An Essential Guide to Buildings’ Insurance

Have you ever considered what would happen if your home was destroyed in a flood or fire? Would you have enough money to build your home back to its original state? As much as thinking about worst-case scenarios is often something we put to the back of our mind, by being prepared with buildings’ insurance for such disasters it could save you a lot of money and heartache in the future.

If your home was destroyed in a flood, fire or due to subsidence; or it was damaged by a falling tree or a burst water pipe, buildings’ insurance would cover the amount it would cost to rebuild your home. It also includes fixtures that could be damaged in the process, including boilers, kitchens, baths and toilets.

You may also find that your home insurance will cover sheds, garages and greenhouse, but you should always check as some policies won’t include other things such as paths, gates, fences and so on. Also check that your policy covers the clearing of the site too; for example, if there was a fire at your house, the site would need clearing of all the debris before rebuilding can commence. It’s also worth checking that accommodation while your home is being rebuilt is included alongside architects’ and surveyors’ fees.

Why should you have buildings’ insurance?

In a lot of cases your mortgage lender will have asked you to carry out this kind of insurance; but even if you don’t have a mortgage this type of insurance is essential. You will also need to have contents’ insurance as buildings’ insurance will not cover possessions if something did happen at your home.

What kind of insurance cover will you need?

This is where it gets slightly complicated, as your buildings’ insurance will be valued at a price that is less than your property’s market value. This is partly due to the fact that the land in which it is situated on is taken into account in the market value but isn’t a part of the buildings’ insurance.

Always check your cover on a regular basis to make sure you are still insured as housing prices may rise after you have taken out the policy meaning the costs of rebuilding may be more than your buildings’ insurance is valued at. You should be able to find the assessed rebuilding costs on your mortgage agreement.

What happens if you need to make a claim?

Firstly, you should have established what kind of policy you have. For example, is your home a little different from the average property – does it have a thatched roof, is it made of stone or is it on the larger side? All of these factors will need taking into consideration, so it is a good idea to get an insurance valuation from a professional surveyor.

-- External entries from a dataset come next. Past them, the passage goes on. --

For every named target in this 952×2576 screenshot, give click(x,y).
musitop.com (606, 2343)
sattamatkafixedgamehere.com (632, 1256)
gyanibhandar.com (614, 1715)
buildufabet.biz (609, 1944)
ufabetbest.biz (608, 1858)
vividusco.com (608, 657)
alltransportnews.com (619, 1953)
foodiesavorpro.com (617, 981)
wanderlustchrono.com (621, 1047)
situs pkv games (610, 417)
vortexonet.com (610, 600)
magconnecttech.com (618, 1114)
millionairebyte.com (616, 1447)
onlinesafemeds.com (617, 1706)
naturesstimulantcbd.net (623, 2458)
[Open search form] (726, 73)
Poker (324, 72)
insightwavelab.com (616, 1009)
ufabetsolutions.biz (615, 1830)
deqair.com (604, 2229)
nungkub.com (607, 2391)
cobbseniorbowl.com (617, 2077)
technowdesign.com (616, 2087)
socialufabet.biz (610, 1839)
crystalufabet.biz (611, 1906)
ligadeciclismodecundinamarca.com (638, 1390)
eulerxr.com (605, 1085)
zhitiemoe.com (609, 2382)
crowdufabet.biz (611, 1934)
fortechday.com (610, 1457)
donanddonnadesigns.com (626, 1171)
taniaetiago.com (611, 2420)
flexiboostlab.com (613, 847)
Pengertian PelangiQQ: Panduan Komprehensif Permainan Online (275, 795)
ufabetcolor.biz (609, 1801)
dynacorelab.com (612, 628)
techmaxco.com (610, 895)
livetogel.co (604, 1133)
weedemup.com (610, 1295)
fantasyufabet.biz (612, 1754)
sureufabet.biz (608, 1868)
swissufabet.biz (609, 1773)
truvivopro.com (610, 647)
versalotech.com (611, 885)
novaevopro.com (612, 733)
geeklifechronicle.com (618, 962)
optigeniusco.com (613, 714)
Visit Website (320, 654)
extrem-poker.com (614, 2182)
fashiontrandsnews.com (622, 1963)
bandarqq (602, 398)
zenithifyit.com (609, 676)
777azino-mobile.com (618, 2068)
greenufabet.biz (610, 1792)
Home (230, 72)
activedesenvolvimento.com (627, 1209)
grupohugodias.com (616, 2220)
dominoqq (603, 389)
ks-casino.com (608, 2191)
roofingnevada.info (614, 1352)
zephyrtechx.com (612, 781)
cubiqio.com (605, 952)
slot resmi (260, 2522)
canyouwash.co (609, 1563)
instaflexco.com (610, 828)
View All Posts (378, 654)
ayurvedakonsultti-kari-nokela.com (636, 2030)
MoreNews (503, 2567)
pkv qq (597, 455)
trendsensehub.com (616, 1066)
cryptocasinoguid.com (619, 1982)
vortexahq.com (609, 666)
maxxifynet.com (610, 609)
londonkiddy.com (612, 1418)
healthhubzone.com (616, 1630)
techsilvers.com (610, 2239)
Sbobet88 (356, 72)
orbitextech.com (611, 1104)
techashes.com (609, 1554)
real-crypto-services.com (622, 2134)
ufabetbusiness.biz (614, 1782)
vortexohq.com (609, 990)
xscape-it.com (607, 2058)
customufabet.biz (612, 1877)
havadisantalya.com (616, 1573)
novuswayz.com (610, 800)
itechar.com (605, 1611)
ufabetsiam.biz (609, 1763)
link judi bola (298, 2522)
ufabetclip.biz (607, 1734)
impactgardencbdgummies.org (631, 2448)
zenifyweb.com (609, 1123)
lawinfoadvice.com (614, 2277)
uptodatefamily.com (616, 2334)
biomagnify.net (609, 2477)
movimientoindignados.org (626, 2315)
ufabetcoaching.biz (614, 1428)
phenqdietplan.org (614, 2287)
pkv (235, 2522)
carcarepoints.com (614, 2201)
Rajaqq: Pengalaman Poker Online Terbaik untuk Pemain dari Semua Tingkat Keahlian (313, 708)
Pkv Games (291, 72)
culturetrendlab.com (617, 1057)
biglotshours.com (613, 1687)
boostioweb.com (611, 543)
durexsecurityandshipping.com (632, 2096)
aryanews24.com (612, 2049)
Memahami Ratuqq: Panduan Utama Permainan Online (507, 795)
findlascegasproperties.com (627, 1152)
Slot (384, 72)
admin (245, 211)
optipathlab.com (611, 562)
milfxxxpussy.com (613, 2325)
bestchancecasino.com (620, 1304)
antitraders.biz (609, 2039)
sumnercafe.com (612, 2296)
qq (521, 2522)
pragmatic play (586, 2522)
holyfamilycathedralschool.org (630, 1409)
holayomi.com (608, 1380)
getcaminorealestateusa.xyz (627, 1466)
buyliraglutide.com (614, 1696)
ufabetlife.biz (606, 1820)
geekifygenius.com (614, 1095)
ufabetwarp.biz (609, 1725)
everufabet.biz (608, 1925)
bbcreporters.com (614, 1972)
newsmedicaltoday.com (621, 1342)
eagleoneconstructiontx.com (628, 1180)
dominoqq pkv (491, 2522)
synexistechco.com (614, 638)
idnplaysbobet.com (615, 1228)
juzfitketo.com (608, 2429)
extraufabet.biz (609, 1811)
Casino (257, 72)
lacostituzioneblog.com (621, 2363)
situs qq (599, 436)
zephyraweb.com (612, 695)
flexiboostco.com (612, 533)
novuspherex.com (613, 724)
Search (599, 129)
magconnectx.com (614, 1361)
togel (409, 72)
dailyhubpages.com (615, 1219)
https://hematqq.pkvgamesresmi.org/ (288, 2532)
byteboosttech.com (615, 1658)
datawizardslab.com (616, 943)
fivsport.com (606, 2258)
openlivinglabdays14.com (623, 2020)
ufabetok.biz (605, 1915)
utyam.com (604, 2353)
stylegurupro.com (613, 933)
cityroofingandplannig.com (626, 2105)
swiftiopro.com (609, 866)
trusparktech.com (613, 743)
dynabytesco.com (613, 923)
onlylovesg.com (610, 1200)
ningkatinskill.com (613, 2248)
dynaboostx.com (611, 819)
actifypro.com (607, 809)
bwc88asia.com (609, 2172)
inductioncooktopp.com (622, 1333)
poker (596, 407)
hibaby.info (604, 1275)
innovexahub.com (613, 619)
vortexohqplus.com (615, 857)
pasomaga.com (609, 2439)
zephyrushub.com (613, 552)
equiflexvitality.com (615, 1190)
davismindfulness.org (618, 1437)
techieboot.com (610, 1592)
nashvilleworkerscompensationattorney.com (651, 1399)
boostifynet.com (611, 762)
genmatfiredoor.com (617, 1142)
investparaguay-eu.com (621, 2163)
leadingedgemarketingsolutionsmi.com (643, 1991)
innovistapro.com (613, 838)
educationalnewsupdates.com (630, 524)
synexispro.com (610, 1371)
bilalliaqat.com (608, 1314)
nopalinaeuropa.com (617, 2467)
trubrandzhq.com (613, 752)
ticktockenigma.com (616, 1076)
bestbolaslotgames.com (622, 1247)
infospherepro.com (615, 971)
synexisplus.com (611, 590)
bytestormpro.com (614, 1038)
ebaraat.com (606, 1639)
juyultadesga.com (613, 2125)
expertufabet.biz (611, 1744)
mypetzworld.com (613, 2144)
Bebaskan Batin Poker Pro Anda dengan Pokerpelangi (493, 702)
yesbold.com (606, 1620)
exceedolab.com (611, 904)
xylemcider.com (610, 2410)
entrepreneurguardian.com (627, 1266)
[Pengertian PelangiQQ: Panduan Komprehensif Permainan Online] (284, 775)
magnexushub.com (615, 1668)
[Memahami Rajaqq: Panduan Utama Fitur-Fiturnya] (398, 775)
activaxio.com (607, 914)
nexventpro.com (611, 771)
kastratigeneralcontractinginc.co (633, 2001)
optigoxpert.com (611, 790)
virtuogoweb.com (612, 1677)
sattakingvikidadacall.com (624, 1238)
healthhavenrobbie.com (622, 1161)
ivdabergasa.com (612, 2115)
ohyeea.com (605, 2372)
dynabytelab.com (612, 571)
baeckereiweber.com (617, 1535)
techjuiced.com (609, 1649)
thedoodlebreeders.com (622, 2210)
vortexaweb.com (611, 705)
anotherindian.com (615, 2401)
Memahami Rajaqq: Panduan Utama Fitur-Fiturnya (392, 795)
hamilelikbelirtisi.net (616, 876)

You will also need to note that other things such as the age of your property and whereabouts it is located will also come into consideration in the policy. For example, insurers will assess the location of the property in relation to flood and subsidence risks.

Then, if you do need to make a claim, your insurer should have provided you with some emergency telephone numbers that you can contact them on. These helplines should also offer you any advice that you may be seeking about making a claim, even if there isn’t an emergency at this moment in time.

Always make sure you are clued up as to what to do if something does happen; if a pipe bursts in your home, ensure you do as much as you can to stop it spreading as well as keeping any receipts that you have for the repair work. Once your work is carried out, you will need to complete a claim form and attach all of the relevant documentation, including receipts, invoices and other items, making sure you have a copy of all these before you send them.

What if my claim is rejected?

If you come to make a claim and then find that the insurer has rejected this claim, you’re entitled to know why this has happened. All insurers will process a claim through a standard procedure, which will be included within all of the documents you received with your policy. You can write to or call your insurer (recording dates and notes on what is said) and ask for their reasons for rejecting your claim.

If you are still not happy with the fact that your claim hasn’t been accepted and there has been no resolution, you can make a complaint using the Financial Ombudsman.